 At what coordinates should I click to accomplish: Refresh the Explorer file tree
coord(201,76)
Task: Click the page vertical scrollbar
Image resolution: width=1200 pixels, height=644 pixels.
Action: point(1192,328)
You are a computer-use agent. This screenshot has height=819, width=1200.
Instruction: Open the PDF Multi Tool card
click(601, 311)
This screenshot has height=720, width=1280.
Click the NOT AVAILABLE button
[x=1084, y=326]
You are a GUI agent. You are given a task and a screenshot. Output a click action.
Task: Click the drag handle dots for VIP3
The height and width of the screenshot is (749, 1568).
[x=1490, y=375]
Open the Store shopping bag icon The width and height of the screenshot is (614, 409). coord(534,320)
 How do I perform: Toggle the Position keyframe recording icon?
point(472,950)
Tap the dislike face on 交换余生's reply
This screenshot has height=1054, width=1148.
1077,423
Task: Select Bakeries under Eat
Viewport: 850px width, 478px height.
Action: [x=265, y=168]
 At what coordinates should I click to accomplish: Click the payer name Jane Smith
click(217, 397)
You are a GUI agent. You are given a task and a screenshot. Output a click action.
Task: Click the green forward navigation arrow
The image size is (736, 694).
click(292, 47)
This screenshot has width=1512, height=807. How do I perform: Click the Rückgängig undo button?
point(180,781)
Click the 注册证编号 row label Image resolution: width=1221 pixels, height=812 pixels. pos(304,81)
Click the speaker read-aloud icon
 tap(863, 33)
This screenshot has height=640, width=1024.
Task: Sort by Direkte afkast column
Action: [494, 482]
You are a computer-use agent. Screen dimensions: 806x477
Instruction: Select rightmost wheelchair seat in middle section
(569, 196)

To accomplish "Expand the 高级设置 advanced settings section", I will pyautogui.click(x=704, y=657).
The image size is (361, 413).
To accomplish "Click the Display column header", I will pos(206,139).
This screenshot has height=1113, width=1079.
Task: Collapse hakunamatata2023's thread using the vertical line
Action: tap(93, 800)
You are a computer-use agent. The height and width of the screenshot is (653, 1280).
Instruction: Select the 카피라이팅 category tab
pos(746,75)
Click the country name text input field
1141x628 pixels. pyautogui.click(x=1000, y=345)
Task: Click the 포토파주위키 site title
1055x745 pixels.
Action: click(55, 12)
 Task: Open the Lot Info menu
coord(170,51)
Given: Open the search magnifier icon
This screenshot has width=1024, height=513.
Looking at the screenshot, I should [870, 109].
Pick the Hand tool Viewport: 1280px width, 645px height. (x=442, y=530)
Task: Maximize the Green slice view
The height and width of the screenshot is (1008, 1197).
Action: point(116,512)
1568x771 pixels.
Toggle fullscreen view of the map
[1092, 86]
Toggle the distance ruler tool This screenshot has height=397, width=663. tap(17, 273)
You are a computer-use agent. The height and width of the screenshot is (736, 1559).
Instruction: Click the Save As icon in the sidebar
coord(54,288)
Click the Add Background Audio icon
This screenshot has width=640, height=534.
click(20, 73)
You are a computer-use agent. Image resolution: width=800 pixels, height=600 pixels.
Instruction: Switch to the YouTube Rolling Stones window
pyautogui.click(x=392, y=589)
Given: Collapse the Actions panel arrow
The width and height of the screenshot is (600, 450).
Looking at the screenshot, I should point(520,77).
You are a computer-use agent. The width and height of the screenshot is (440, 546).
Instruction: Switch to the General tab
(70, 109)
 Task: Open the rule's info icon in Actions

·····

What you give back should be exactly the lines of the data above from the line with "The image size is (736, 694)." through the line with "You are a computer-use agent. Image", both of those included, and nothing more.

### [COMPLETED EXERCISE]
The image size is (736, 694).
click(292, 47)
This screenshot has width=1512, height=807. How do I perform: Click the Rückgängig undo button?
point(180,781)
Click the 注册证编号 row label Image resolution: width=1221 pixels, height=812 pixels. pos(304,81)
Click the speaker read-aloud icon
 tap(863, 33)
This screenshot has height=640, width=1024.
Task: Sort by Direkte afkast column
Action: [494, 482]
You are a computer-use agent. Screen dimensions: 806x477
Instruction: Select rightmost wheelchair seat in middle section
(569, 196)

To accomplish "Expand the 高级设置 advanced settings section", I will pyautogui.click(x=704, y=657).
The image size is (361, 413).
To accomplish "Click the Display column header", I will pos(206,139).
This screenshot has height=1113, width=1079.
Task: Collapse hakunamatata2023's thread using the vertical line
Action: tap(93, 800)
You are a computer-use agent. The height and width of the screenshot is (653, 1280).
Instruction: Select the 카피라이팅 category tab
pos(746,75)
Click the country name text input field
1141x628 pixels. pyautogui.click(x=1000, y=345)
Task: Click the 포토파주위키 site title
1055x745 pixels.
Action: click(55, 12)
 Task: Open the Lot Info menu
coord(170,51)
Given: Open the search magnifier icon
This screenshot has width=1024, height=513.
Looking at the screenshot, I should [870, 109].
Pick the Hand tool Viewport: 1280px width, 645px height. (x=442, y=530)
Task: Maximize the Green slice view
The height and width of the screenshot is (1008, 1197).
Action: point(116,512)
1568x771 pixels.
Toggle fullscreen view of the map
[1092, 86]
Toggle the distance ruler tool This screenshot has height=397, width=663. tap(17, 273)
You are a computer-use agent. The height and width of the screenshot is (736, 1559).
Instruction: Click the Save As icon in the sidebar
coord(54,288)
Click the Add Background Audio icon
This screenshot has width=640, height=534.
click(20, 73)
You are a computer-use agent. Image resolution: width=800 pixels, height=600 pixels.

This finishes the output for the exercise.